In pandas, you can use a column as an index to simplify subsetting and sometimes improve lookup performance.

Todo: 

- Set the index of temperatures to "city", assigning to `temperatures_ind`.
- Look at `temperatures_ind`. How is it different from temperatures?
- Reset the index of `temperatures_ind`, keeping its contents.
- Reset the index of `temperatures_ind`, dropping its contents.

Import the dataset and save as `temperatures` dataframe.

In [None]:
import pandas as pd 

url = 'https://raw.githubusercontent.com/joseeden/joeden/refs/heads/master/docs/021-Software-Engineering/021-Jupyter-Notebooks/000-Sample-Datasets/data-manipulation-using-pandas/temperatures.csv'
temperatures = pd.read_csv(url)

print(temperatures.head())

Set the index to "city".

In [None]:
temperatures_ind = temperatures.set_index("city")
print(temperatures_ind)

Reset the `temperatures_ind` index, keeping its contents

In [None]:
print(temperatures_ind.reset_index())

Reset the `temperatures_ind` index, dropping its contents

In [None]:
print(temperatures_ind.reset_index(drop=True))

# Subsetting 

The `.loc[]` method is a powerful way to subset rows using index values.

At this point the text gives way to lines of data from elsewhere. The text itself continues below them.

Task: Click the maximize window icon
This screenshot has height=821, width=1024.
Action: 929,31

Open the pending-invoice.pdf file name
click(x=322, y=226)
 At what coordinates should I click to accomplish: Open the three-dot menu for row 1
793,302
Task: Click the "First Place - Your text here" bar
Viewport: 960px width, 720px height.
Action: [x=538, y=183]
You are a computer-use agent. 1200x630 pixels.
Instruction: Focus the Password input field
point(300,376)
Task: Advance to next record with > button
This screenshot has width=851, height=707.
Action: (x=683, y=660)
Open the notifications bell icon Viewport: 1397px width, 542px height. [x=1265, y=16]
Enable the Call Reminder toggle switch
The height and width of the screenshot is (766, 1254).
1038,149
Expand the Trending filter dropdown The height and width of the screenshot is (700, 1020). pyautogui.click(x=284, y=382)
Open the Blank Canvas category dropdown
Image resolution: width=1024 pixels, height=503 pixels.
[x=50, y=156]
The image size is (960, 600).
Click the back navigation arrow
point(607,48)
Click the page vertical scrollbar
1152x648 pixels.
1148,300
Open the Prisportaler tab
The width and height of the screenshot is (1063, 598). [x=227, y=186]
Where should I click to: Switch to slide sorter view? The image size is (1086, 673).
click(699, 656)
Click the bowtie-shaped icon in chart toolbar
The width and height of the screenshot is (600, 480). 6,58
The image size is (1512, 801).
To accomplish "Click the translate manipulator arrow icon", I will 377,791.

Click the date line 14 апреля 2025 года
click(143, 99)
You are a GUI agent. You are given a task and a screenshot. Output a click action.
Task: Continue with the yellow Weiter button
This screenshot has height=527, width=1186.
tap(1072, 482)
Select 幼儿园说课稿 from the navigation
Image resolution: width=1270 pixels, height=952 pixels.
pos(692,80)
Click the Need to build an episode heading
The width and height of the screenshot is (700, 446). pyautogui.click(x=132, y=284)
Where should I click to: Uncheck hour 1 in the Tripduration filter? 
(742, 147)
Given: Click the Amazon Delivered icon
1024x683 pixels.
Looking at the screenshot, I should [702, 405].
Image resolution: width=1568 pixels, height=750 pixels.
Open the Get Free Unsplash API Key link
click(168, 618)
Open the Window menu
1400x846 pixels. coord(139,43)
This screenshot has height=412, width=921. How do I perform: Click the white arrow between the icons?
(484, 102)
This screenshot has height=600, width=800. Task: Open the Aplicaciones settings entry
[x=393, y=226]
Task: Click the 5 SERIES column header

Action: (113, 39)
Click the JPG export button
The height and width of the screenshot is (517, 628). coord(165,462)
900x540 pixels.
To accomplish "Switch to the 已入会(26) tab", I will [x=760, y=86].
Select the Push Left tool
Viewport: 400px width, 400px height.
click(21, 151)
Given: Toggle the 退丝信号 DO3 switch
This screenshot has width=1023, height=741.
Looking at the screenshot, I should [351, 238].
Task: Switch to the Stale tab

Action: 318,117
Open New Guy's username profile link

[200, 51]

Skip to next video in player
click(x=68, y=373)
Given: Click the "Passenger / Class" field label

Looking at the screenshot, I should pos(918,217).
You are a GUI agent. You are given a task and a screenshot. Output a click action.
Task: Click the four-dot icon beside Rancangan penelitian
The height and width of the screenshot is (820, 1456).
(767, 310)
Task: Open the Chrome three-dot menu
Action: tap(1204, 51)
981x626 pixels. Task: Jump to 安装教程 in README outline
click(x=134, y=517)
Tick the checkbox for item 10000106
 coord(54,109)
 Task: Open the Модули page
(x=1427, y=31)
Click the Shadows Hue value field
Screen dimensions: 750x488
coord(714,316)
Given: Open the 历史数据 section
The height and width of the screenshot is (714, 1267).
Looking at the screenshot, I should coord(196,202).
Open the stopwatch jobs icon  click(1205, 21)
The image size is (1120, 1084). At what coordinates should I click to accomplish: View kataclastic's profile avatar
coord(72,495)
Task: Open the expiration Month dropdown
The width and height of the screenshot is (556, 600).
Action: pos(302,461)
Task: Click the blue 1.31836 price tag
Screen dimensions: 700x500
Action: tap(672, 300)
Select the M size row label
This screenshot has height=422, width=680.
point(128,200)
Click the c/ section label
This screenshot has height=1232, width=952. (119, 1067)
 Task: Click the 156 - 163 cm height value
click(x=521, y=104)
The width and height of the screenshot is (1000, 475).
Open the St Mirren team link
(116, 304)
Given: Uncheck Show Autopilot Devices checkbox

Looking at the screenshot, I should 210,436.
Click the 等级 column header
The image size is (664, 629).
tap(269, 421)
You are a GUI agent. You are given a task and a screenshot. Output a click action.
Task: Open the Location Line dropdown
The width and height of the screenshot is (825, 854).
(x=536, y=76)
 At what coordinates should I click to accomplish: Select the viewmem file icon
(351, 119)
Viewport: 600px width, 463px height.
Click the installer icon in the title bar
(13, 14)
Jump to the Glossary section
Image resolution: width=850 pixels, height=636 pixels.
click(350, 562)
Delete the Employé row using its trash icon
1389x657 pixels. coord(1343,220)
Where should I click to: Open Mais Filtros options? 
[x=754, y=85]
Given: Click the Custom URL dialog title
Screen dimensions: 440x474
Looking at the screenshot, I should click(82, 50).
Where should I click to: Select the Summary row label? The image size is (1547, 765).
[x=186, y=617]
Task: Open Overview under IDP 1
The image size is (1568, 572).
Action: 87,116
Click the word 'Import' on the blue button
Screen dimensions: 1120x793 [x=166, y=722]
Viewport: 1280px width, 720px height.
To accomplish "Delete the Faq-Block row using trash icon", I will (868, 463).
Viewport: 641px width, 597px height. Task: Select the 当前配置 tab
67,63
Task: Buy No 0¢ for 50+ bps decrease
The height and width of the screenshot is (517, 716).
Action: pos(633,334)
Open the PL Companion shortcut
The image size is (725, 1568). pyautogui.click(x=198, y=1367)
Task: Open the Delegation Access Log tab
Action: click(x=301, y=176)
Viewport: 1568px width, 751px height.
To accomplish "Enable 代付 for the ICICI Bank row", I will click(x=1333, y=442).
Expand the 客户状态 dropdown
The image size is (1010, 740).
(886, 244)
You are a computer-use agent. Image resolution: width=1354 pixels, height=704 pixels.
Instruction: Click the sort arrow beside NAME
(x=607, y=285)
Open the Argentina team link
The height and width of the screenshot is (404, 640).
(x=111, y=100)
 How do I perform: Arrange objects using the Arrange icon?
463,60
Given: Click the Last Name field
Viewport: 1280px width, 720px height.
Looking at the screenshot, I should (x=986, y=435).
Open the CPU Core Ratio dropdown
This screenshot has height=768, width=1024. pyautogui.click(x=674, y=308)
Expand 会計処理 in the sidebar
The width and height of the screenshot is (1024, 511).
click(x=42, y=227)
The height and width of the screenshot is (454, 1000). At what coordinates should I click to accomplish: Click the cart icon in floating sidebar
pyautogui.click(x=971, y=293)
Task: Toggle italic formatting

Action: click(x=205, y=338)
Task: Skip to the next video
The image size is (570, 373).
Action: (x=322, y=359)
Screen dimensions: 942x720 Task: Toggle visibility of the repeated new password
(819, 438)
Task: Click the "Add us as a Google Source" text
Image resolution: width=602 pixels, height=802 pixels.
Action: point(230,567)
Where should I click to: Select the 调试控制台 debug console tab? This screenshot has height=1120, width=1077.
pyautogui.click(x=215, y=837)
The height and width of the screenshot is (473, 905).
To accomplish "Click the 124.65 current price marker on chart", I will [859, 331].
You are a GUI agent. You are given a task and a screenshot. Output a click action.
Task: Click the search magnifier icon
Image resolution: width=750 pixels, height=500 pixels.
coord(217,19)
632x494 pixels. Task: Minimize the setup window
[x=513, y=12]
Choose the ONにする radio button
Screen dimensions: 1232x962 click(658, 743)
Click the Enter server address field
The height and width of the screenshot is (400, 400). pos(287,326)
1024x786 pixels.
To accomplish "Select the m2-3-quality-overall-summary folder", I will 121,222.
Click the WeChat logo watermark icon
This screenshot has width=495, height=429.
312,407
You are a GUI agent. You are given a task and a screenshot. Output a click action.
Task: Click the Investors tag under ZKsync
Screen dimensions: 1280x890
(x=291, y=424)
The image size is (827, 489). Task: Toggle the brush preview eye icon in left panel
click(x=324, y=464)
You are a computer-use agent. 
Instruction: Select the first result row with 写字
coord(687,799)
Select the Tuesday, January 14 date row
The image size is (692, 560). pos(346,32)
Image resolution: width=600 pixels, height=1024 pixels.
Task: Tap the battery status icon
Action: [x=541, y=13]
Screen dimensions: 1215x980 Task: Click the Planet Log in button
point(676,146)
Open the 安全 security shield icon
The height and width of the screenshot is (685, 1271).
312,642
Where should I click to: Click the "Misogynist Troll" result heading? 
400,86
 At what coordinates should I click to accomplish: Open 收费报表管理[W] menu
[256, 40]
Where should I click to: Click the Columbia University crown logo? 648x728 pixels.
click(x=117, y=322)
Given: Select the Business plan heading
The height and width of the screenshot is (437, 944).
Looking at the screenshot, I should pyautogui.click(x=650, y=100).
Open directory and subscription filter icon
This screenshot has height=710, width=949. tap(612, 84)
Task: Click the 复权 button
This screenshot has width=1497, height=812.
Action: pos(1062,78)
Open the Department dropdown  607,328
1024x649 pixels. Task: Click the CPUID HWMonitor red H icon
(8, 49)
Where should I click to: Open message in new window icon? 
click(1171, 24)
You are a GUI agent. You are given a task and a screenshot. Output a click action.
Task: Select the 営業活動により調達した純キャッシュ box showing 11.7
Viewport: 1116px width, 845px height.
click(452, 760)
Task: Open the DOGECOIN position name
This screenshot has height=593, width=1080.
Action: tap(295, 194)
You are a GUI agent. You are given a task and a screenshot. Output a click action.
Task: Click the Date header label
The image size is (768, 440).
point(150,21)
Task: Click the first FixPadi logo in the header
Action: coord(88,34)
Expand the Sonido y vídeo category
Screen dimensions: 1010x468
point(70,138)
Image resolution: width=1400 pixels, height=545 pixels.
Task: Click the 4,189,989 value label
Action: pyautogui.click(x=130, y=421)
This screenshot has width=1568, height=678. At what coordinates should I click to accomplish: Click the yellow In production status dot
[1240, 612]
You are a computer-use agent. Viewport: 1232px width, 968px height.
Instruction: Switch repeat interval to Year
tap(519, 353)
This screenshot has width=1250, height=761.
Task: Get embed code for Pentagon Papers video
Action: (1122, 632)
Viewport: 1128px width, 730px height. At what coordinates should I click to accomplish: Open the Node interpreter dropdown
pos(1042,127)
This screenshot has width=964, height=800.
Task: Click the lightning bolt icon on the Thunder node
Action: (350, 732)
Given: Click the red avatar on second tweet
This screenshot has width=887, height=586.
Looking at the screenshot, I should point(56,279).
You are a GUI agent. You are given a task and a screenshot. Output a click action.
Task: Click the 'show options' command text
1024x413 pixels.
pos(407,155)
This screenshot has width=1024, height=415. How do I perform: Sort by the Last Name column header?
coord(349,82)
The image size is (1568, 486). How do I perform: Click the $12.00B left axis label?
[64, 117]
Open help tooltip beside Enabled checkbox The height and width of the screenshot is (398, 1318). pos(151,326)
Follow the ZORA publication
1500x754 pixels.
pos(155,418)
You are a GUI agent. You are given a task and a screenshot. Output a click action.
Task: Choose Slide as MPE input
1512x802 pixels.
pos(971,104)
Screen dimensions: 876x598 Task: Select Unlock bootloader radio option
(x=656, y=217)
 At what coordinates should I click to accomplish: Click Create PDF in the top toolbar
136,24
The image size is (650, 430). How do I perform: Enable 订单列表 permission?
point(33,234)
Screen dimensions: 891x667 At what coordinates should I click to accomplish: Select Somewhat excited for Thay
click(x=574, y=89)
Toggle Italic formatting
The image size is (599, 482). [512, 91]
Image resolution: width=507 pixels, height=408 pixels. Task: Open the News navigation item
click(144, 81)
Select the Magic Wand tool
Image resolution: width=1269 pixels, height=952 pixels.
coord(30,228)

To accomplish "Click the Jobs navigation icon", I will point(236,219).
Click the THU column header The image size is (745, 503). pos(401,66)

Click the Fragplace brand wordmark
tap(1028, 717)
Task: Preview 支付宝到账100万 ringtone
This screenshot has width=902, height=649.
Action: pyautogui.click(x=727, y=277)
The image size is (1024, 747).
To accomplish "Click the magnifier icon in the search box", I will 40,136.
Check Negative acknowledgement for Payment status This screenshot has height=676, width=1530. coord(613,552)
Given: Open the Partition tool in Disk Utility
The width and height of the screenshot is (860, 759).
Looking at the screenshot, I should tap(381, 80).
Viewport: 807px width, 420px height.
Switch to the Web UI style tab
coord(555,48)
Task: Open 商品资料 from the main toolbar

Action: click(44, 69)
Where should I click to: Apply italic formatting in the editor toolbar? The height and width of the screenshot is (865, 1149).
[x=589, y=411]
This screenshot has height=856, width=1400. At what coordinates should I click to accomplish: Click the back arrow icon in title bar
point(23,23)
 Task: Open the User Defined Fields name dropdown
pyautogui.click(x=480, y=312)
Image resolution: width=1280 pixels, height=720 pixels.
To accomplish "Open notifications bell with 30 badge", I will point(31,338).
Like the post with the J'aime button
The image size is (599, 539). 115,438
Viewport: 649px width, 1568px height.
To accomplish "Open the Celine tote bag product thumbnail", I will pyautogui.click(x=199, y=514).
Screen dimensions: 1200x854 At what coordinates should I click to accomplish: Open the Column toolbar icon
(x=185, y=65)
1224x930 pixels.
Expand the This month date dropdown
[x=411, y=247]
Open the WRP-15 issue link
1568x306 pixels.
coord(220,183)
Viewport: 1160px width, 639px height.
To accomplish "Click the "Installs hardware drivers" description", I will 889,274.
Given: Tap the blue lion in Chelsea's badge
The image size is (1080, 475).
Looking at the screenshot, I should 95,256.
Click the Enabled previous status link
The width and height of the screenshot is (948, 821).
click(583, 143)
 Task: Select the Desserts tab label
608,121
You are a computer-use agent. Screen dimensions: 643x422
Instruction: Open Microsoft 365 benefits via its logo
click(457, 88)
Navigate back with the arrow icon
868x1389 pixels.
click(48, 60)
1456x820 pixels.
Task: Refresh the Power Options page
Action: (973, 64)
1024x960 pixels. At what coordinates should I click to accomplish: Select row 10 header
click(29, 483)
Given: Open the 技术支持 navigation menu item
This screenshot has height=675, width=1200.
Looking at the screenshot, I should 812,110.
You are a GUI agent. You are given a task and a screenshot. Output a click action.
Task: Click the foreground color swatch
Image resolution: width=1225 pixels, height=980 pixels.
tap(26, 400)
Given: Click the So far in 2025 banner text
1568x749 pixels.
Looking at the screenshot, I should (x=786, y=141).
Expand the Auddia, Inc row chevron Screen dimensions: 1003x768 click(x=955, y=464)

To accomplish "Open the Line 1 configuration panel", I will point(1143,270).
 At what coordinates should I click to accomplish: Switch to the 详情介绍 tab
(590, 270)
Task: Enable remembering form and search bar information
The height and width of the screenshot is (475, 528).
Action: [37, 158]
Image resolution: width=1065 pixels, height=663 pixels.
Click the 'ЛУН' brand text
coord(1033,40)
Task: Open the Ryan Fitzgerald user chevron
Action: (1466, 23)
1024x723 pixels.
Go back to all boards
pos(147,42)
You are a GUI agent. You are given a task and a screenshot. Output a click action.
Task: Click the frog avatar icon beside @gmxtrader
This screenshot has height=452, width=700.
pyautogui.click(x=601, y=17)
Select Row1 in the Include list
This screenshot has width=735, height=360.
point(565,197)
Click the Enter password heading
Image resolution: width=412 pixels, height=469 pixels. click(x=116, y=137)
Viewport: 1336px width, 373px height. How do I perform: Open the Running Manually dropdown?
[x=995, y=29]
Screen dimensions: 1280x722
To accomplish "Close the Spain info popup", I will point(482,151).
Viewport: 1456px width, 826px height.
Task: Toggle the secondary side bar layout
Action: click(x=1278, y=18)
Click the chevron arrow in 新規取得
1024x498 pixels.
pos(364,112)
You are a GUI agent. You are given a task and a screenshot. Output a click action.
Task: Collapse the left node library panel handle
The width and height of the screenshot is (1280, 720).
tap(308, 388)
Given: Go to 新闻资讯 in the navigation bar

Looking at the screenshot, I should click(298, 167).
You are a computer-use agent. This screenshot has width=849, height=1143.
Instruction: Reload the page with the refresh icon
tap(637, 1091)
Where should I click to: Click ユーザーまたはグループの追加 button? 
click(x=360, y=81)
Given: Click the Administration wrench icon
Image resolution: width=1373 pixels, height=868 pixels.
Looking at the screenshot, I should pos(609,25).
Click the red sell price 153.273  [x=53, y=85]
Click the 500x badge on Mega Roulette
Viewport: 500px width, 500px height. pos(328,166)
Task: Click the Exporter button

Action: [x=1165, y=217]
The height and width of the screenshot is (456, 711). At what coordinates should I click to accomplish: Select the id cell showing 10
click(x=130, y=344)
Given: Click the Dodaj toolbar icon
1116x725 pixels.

It simplifies code compared to standard square bracket subsetting, making it easier to read and maintain.

Todo: 

- Create a list called cities that contains "Moscow" and "Saint Petersburg".
- Use [] subsetting to filter temperatures for rows where the city column takes a value in the cities list.
- Use .loc[] subsetting to filter temperatures_ind for rows where the city is in the cities list.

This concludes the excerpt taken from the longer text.